Last year, according to the payments company Worldline's figures, the event generated a 15% increase in transactions compared to a normal Friday and they were up by 12% when compared to the same event in 2017.
In 2018, 28% of the people questioned by Dedicated purchased on-line on this promotions day and 22% bought goods in actual shops, the survey, commissioned by Mondial Relay, showed. For 73% of the respondents, Black Friday is first and foremost synonymous with good deals.
However, the operation has had its critics since crossing the Atlantic in 2016, as much from the ranks of the traders as from the consumers. The Neutral Union for Independents (SNI), which questioned 728 businesses, reports that only 34% of them take part in Black Friday, often unwillingly because they feel obligated to do so.
Ingenico, a payments solutions company, thinks that Black Friday creates opportunities for local SMEs - on the condition however that they are distinguishable from the big multinationals, for example by placing a proximity communication on the social networks.

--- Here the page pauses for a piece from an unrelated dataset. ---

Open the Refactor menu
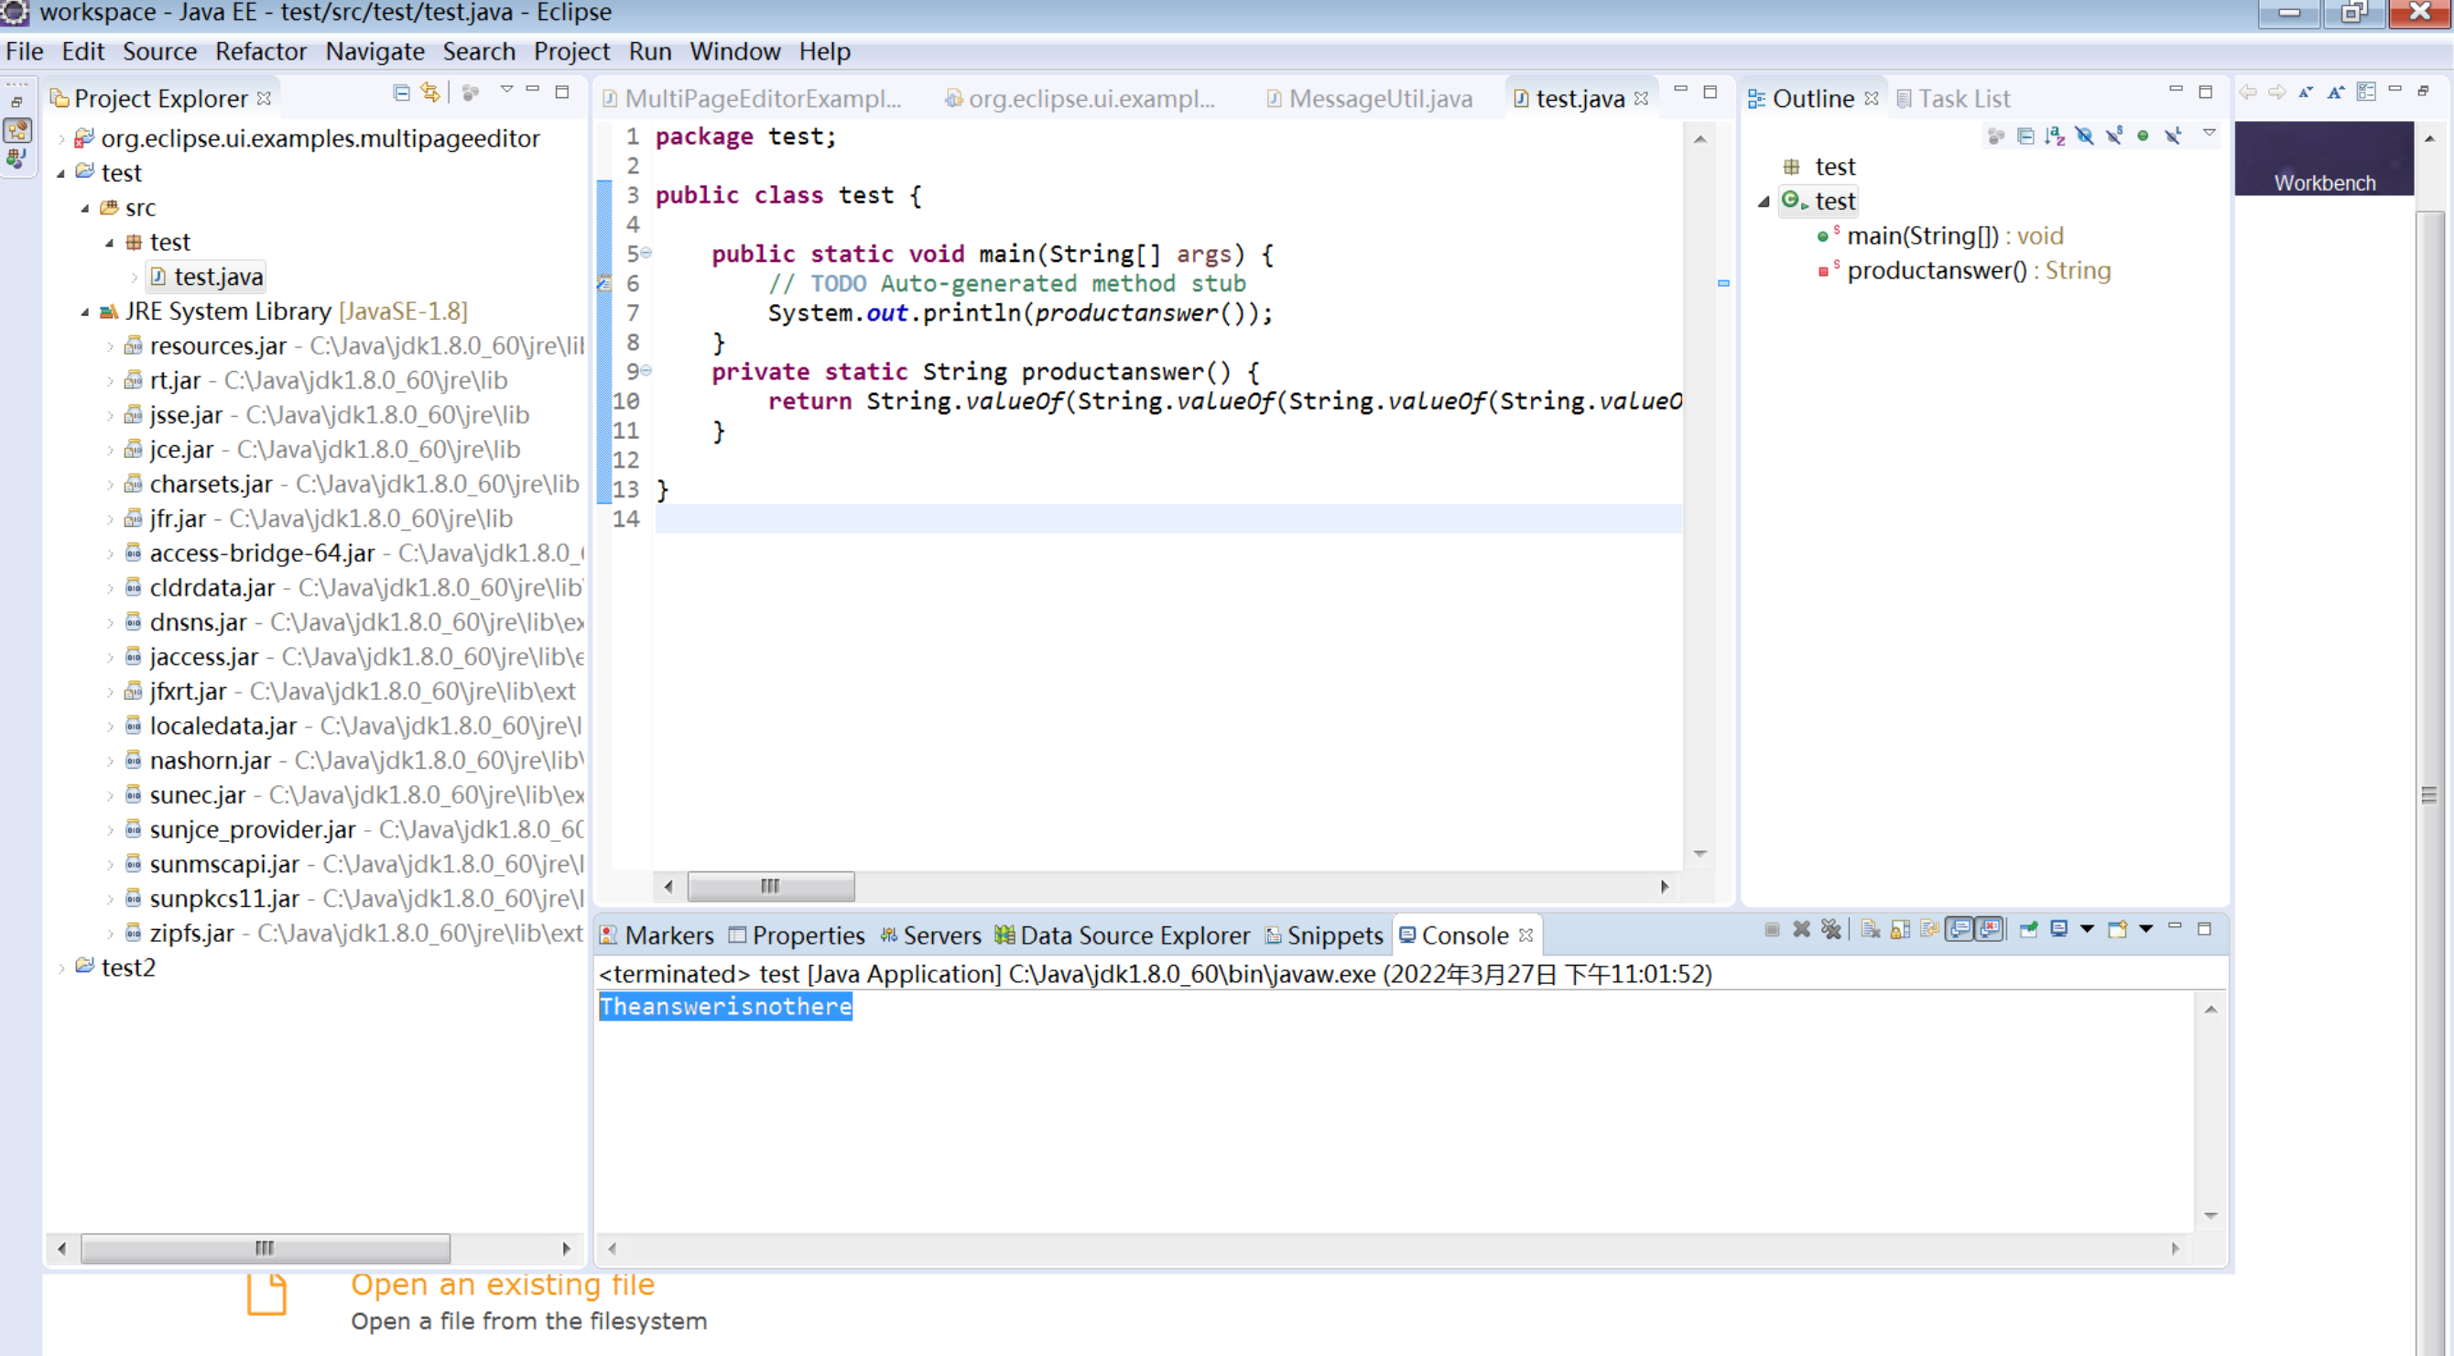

Some companies, participating in the "Green Friday" movement started in France in 2017, have opted for a more radical stance in order to move forward by giving no reductions on the 4th Friday in November. "The Green Friday movement invites citizens to ask themselves about their patterns of consumption and to take some responsibility," Ressources, the federation of social economy enterprises active in waste reduction, explained. It has this year been coordinating Green Friday in Belgium.
To those wishing to put their hands in their wallets, the consumer protection association Test-Achats, in any case, recommends thinking before buying, checking prices outside of special offers, comparing offers and looking under labels to spot false reductions.